Suo padre apre la cassetta di esche e lenze, Morgana osserva l’espressione buffa di Ren mentre sceglie l’amo e attacca l’esca. Gli ha visto quell’espressione diverse volte, concentrata ed un po’ corrucciata – con le sopracciglia che sembrano incontrarsi mentre le guance si gonfiano – è un'espressione adatta al ragazzino che è, più che a Joker. Quella è l’espressione quando studia matematica, quando prepara il caffè, quando cucina qualcosa per la prima volta e – sospira Morgana – è l’espressione di quando preparava gli oggetti per le infiltrazioni nei Palazzi.
Ren lancia la lenza lontano e con il mulinello regola la distanza, la sua espressione è concentrata ma ha le labbra schiuse, come se volesse parlare.
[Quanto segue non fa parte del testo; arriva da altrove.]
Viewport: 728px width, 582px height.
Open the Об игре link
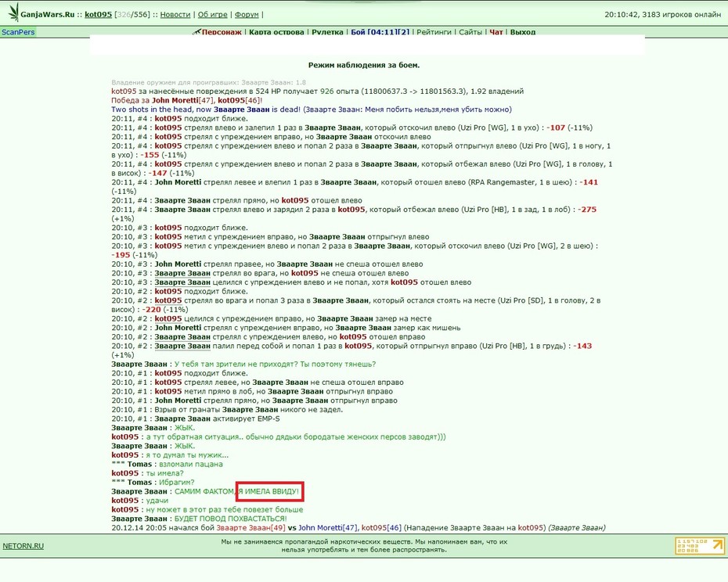[x=213, y=14]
Morgana si chiede se non stia ripensando all’ultima volta che ha pescato, a Tokyo, ma dopo le lacrime della mattina non vuole chiedere, sono lì per distrarsi.
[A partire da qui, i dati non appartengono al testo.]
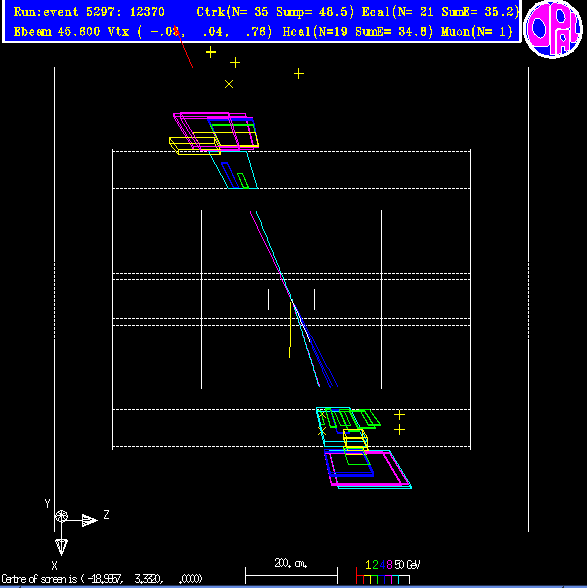Viewport: 587px width, 588px height.
Task: Click the yellow X marker near top
Action: [229, 84]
Anche Masa Amamiya lancia qualche sguardo verso il figlio dopo aver lanciato la sua lenza, ma a differenza di Morgana vorrebbe che Ren parlasse di quello che è successo, di cosa sono stati i Phantom Thieves, vorrebbe parlare di quanto gli dispiaccia di non esser stato in grado di credergli e capire. La sua giustificazione: non voleva che suo figlio crescesse apatico alla vita, comodo di quello che aveva, senza ambizioni, cercando se stesso con le persone e gli espedienti sbagliati; dai suoi occhi di genitore vedeva suo figlio perso, confuso, del tutto in grado di fare qualcosa di stupido. Sospira, sistema la canna e si siede su uno sgabello che ha portato, stavolta fissando gli occhi sulla schiena del figlio che sembra così adulto, diverso dal ragazzino che ha lasciato l’anno prima, sentendo di essere lui lo stupido che non ha saputo come gestire una situazione molto più semplice di quella che si presenta ora.

“Com’era lo Shujin?”

Ren è colto di sorpresa, la domanda gli sembra strana e non sa bene come rispondere per diversi motivi. Fissa la canna e si siede anche lui, ma con lo sguardo fisso all’orizzonte.
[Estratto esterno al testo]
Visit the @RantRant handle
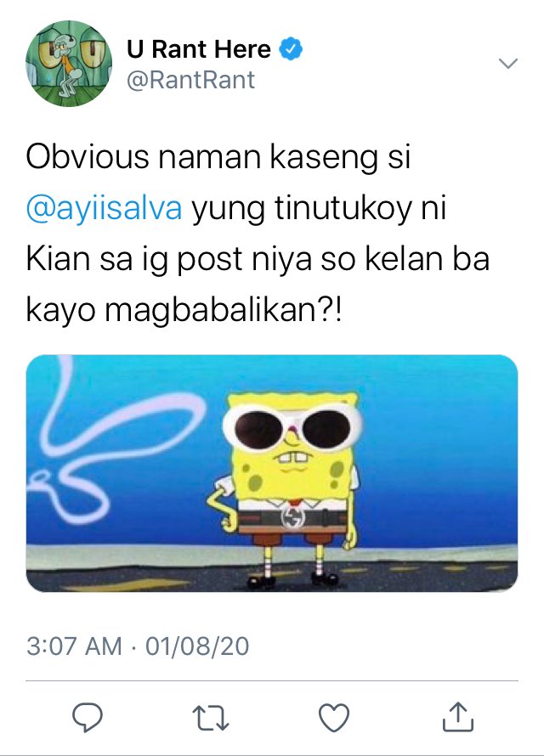click(x=190, y=80)
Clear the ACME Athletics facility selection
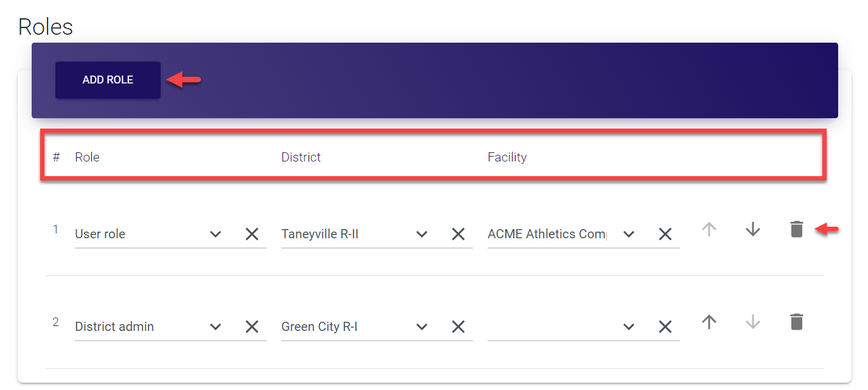Screen dimensions: 868x390 665,234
“È un edificio più piccolo rispetto alle scuole locali e nessuno rispettava il codice dell’uniforme, neanche la presidentessa del consiglio studentesco”.

“Non è esattamente questo che volevo sapere”.

“Ah, ecco… Kawakami-sensei, la responsabile della mia classe, era simpatica e sempre molto disponibile” e Morgana ride come solo un gatto può ridere e un umano qualsiasi non può capire.

“Ren” lo richiama il padre “non mi riferivo alla tua insegnante o alle uniformi. I tuoi compagni, le attività che svolgevi, gli amici… e quella vicenda con cui è iniziato tutto”.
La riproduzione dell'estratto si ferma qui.